[Dataset entries]

○ ○ ○

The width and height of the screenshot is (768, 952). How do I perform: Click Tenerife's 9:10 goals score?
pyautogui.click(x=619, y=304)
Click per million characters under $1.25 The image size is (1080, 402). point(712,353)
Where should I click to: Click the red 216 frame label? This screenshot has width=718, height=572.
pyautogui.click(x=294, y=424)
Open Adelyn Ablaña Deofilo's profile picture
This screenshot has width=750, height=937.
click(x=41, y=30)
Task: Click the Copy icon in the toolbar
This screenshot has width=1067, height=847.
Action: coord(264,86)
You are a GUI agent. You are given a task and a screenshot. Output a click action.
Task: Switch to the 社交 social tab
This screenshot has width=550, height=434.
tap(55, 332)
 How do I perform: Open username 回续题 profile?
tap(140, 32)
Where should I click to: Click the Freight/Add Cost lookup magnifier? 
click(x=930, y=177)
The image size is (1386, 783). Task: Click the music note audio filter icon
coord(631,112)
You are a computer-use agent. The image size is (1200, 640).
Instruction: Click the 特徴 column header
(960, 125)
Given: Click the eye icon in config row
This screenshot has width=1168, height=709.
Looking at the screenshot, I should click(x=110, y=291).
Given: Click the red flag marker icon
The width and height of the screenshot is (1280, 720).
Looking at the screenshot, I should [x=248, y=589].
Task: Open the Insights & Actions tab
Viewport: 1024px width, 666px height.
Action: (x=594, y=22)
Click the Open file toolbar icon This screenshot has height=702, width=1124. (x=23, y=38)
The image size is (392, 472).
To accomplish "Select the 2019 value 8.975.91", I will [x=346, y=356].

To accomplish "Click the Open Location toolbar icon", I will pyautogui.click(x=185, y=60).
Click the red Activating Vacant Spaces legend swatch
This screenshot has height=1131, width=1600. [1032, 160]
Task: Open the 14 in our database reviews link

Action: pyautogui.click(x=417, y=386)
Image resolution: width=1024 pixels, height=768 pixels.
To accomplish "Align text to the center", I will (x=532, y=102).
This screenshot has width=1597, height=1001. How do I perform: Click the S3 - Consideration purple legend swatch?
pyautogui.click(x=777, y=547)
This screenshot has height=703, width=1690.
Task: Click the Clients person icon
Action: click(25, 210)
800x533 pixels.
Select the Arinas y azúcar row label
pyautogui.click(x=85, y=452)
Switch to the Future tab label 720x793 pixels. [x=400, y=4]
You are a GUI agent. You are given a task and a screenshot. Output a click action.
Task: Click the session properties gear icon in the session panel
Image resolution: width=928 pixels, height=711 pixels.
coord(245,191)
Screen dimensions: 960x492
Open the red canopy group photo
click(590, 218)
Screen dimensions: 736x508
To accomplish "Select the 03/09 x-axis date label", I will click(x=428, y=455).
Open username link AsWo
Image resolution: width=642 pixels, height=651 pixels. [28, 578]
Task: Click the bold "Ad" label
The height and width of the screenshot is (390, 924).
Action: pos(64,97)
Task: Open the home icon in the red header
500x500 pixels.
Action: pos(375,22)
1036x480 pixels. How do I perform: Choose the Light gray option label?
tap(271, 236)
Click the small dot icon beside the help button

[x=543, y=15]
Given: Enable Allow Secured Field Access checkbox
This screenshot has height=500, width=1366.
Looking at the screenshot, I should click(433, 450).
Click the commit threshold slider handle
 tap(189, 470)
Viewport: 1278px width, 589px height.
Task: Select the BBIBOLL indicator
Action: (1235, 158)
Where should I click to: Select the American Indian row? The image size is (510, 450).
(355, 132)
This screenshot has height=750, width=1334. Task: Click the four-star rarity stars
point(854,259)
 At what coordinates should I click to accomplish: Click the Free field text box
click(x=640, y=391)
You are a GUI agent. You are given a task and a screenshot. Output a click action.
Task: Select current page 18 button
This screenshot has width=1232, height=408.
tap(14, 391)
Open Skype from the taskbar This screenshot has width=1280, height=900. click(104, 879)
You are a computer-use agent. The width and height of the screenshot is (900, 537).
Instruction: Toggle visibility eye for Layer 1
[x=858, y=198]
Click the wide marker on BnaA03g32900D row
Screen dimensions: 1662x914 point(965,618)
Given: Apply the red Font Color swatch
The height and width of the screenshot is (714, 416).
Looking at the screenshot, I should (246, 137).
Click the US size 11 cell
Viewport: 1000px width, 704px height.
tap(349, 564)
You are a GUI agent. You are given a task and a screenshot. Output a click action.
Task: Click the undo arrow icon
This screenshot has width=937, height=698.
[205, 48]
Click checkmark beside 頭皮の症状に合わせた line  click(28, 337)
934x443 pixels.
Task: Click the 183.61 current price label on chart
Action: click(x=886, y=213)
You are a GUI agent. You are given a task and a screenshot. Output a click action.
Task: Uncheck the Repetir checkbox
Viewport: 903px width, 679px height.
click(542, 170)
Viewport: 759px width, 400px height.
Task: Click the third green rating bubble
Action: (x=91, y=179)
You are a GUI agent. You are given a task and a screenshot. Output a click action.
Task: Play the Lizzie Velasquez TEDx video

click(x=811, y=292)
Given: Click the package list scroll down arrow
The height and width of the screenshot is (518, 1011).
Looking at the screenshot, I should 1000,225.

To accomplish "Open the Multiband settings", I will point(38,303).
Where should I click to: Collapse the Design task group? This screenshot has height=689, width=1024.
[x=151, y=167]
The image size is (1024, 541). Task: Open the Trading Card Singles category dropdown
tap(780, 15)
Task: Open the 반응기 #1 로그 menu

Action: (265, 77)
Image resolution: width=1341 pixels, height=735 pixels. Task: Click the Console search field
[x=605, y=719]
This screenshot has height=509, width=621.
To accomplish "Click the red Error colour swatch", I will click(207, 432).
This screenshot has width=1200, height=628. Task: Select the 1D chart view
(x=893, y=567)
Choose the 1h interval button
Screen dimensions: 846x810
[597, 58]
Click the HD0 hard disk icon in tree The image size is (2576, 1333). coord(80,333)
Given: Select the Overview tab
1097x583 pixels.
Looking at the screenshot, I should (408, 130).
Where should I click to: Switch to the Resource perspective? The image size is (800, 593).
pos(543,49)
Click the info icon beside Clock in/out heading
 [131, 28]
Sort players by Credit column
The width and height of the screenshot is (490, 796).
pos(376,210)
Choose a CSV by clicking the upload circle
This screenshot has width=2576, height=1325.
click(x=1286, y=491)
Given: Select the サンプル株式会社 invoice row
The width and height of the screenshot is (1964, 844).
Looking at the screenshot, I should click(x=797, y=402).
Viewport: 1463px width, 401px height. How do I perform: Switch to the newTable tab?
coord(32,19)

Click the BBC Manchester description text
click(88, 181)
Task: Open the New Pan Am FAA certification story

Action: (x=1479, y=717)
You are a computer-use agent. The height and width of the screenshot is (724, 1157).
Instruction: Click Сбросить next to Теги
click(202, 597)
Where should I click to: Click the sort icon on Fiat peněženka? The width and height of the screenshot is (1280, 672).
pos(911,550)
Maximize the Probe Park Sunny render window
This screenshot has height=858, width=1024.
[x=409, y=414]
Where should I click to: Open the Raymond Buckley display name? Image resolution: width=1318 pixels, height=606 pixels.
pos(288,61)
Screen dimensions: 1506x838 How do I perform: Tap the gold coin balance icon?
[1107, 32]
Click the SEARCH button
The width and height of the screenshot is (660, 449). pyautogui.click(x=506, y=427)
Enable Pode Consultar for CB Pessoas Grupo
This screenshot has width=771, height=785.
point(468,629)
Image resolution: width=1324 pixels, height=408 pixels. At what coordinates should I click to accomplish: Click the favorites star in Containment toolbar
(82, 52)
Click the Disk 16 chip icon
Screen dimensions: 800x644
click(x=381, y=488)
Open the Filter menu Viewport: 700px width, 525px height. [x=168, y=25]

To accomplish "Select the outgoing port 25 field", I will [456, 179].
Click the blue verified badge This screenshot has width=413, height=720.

○ ○ ○

## Your objective
From the records above, pull every line that has the string "Enable" and copy it.

## Completed task
Given: Enable Allow Secured Field Access checkbox
Enable Pode Consultar for CB Pessoas Grupo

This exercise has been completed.